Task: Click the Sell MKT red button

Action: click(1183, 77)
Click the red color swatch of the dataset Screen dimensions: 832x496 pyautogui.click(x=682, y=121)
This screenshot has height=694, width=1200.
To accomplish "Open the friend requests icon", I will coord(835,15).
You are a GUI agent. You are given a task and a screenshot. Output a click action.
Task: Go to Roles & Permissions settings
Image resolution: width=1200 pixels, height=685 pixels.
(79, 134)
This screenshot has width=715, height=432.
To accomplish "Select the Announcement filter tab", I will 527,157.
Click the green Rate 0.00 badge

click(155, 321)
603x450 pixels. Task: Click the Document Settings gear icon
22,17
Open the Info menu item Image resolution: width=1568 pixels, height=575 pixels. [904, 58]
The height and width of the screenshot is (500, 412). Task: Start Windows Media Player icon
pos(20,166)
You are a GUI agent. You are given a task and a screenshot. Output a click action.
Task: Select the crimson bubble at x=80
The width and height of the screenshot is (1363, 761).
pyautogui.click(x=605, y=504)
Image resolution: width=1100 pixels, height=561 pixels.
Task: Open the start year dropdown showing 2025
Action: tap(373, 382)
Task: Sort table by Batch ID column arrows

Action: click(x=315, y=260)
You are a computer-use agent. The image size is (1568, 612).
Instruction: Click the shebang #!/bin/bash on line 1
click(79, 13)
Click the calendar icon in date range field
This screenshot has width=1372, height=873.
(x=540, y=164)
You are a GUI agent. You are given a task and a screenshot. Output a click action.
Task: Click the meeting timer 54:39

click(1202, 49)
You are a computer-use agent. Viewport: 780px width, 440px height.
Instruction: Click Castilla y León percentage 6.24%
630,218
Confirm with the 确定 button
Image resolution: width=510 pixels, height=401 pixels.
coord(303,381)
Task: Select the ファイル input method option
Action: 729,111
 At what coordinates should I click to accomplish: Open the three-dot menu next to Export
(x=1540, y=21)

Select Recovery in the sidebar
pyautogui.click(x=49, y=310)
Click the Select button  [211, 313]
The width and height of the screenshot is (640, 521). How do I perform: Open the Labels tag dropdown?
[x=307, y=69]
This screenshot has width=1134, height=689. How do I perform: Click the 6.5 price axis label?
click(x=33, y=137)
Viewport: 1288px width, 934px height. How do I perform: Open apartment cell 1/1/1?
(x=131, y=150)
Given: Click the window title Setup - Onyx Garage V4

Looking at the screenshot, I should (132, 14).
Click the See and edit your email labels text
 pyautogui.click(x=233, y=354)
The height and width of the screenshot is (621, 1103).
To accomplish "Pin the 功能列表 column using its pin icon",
+===+
Task statement: Everything in the material above should be output exactly.

Task output:
Task: Click the Sell MKT red button

Action: click(1183, 77)
Click the red color swatch of the dataset Screen dimensions: 832x496 pyautogui.click(x=682, y=121)
This screenshot has height=694, width=1200.
To accomplish "Open the friend requests icon", I will coord(835,15).
You are a GUI agent. You are given a task and a screenshot. Output a click action.
Task: Go to Roles & Permissions settings
Image resolution: width=1200 pixels, height=685 pixels.
(79, 134)
This screenshot has width=715, height=432.
To accomplish "Select the Announcement filter tab", I will 527,157.
Click the green Rate 0.00 badge

click(155, 321)
603x450 pixels. Task: Click the Document Settings gear icon
22,17
Open the Info menu item Image resolution: width=1568 pixels, height=575 pixels. [904, 58]
The height and width of the screenshot is (500, 412). Task: Start Windows Media Player icon
pos(20,166)
You are a GUI agent. You are given a task and a screenshot. Output a click action.
Task: Select the crimson bubble at x=80
The width and height of the screenshot is (1363, 761).
pyautogui.click(x=605, y=504)
Image resolution: width=1100 pixels, height=561 pixels.
Task: Open the start year dropdown showing 2025
Action: tap(373, 382)
Task: Sort table by Batch ID column arrows

Action: click(x=315, y=260)
You are a computer-use agent. The image size is (1568, 612).
Instruction: Click the shebang #!/bin/bash on line 1
click(79, 13)
Click the calendar icon in date range field
This screenshot has width=1372, height=873.
(x=540, y=164)
You are a GUI agent. You are given a task and a screenshot. Output a click action.
Task: Click the meeting timer 54:39

click(1202, 49)
You are a computer-use agent. Viewport: 780px width, 440px height.
Instruction: Click Castilla y León percentage 6.24%
630,218
Confirm with the 确定 button
Image resolution: width=510 pixels, height=401 pixels.
coord(303,381)
Task: Select the ファイル input method option
Action: 729,111
 At what coordinates should I click to accomplish: Open the three-dot menu next to Export
(x=1540, y=21)

Select Recovery in the sidebar
pyautogui.click(x=49, y=310)
Click the Select button  [211, 313]
The width and height of the screenshot is (640, 521). How do I perform: Open the Labels tag dropdown?
[x=307, y=69]
This screenshot has width=1134, height=689. How do I perform: Click the 6.5 price axis label?
click(x=33, y=137)
Viewport: 1288px width, 934px height. How do I perform: Open apartment cell 1/1/1?
(x=131, y=150)
Given: Click the window title Setup - Onyx Garage V4

Looking at the screenshot, I should (132, 14).
Click the See and edit your email labels text
 pyautogui.click(x=233, y=354)
The height and width of the screenshot is (621, 1103).
To accomplish "Pin the 功能列表 column using its pin icon",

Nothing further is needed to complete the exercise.